Some time after the publication of the open letter attacking Professor Amy Wax, who is UPenn’s Robert Mundheim Professor of Law, the dean of the law school asked her to take a leave of absence next year and to stop teaching a mandatory first-year course, saying he was getting “pressure” to banish the professor for her conservative views.
Professor Wax’s crime consisted in an op-ed in the Philadelphia Inquirer last August in which she and a colleague from the University of San Diego Law School dared to suggest that many of the “bourgeois” values that reigned in America prior to the 1960s were actually good for society and “a major contributor to the productivity, educational gains and social coherence of that period.”
The two professors laid out the “cultural script” embraced during that period in the following terms:
Get married before you have children and strive to stay married for their sake. Get the education you need for gainful employment, work hard and avoid idleness. Go the extra mile for your employer or client. Be a patriot, ready to serve the country. Be neighborly, civic-minded and charitable. Avoid coarse language in public. Be respectful of authority. Eschew substance abuse and crime.
The breakdown of this “bourgeois culture,” they contended, underlies many of today’s social pathologies, while a return to that culture would go a long way toward addressing them.
What critics deemed most offensive about the original op-ed, it would seem, was the suggestion that some cultures are truly superior to others and more suited to human thriving. Such an assertion is apparently taboo in today’s academia, which bends over backwards to appear impartial in its assessment of what makes a society good.
In a Feb. 16 essay in the Wall Street Journal, Professor Wax chronicles the adventure of becoming a target of liberal academia as well as the surprising amount of support (much of it private) from people who are fed up with the illiberal hegemony of politically correct academia.
Importantly, Wax relates how virtually none of the criticism of her views actually engaged the arguments, but instead consisted in “hurling” insults and labels meant to shut down—rather than stimulate—academic debate.
The aptly titled essay—“What Can’t Be Debated on Campus”— explores how the abstract talk about free speech talk on American college campuses translates into action when confronting unpopular ideas. “It is only when people are confronted with speech they don’t like that we see whether these abstractions are real to them,” Wax writes.
Academic institutions should be “places where people are free to think and reason about important questions that affect our society and our way of life—something not possible in today’s atmosphere of enforced orthodoxy,” she laments.
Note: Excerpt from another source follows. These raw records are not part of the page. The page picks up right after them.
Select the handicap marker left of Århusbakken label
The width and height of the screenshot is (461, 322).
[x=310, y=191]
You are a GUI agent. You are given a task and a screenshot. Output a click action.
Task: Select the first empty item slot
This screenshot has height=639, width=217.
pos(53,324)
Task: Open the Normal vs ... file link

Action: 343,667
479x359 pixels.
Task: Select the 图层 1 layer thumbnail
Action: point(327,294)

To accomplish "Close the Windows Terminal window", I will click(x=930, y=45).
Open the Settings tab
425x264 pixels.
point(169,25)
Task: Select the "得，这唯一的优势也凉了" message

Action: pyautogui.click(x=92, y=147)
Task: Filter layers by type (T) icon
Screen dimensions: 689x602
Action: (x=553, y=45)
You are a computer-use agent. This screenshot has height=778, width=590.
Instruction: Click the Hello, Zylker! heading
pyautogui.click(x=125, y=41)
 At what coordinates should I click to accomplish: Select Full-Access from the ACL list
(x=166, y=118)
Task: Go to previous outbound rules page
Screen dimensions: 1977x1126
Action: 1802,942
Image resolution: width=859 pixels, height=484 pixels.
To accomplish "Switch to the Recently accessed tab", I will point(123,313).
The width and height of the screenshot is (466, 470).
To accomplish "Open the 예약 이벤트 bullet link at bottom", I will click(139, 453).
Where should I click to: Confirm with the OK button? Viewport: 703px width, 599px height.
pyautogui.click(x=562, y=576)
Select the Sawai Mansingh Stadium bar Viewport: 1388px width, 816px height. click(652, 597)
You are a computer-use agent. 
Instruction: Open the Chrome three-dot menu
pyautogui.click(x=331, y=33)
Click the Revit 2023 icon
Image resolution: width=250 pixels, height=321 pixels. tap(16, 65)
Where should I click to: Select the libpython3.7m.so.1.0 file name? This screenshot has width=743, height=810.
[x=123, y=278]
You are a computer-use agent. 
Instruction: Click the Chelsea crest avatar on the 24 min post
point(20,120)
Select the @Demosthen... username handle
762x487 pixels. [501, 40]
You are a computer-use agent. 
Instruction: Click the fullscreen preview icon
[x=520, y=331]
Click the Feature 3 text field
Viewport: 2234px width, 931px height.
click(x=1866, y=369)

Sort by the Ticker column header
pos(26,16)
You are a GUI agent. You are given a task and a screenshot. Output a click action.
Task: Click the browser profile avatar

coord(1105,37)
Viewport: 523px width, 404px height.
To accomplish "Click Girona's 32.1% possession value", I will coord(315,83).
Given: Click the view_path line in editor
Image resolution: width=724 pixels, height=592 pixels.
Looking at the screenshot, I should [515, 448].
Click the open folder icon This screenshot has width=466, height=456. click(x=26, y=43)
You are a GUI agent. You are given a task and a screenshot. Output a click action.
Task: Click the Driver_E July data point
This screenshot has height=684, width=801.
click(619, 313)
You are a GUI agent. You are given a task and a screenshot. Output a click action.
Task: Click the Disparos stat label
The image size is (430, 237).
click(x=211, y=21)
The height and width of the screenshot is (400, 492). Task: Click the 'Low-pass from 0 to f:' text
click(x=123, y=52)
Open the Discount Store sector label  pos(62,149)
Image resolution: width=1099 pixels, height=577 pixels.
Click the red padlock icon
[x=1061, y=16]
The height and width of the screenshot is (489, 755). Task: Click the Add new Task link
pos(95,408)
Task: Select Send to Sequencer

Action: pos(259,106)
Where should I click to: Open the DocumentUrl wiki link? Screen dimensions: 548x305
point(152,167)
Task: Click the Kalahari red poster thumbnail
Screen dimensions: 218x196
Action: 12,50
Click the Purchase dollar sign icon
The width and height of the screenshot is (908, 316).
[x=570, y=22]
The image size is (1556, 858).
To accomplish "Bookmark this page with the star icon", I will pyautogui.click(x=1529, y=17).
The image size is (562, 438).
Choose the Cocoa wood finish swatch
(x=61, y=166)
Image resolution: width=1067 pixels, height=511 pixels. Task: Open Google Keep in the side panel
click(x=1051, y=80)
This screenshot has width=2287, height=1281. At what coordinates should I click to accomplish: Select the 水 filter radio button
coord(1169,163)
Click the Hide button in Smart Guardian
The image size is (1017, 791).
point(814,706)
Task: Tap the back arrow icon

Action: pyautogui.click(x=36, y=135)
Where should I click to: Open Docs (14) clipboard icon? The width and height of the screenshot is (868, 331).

“What those of us in academia should certainly not do is engage in unreasoned speech: hurling slurs and epithets, name-calling, vilification and mindless labeling,” she adds, but slinging labels “doesn’t enlighten, inform, edify or educate. Indeed, it undermines these goals by discouraging or stifling dissent.”
As a follow-up article to the original controversy noted: “Every open letter you sign to condemn a colleague for his or her words brings us closer to a world in which academic disagreements are resolved by social force and political power, not by argumentation and persuasion.”
The signers of the “open letter” sent a very destructive message to students, Wax observed in her Wall Street Journal piece.
“My 33 colleagues might have believed they were protecting students from being injured by harmful opinions, but they were doing those students no favors,” she writes. “Students need the opposite of protection from diverse arguments and points of view. They need exposure to them. This exposure will teach them how to think.”
Offense and upset go with the territory and are part and parcel of an open, democratic society. “We should be teaching our young people to get used to these things, but instead we are teaching them the opposite,” she added.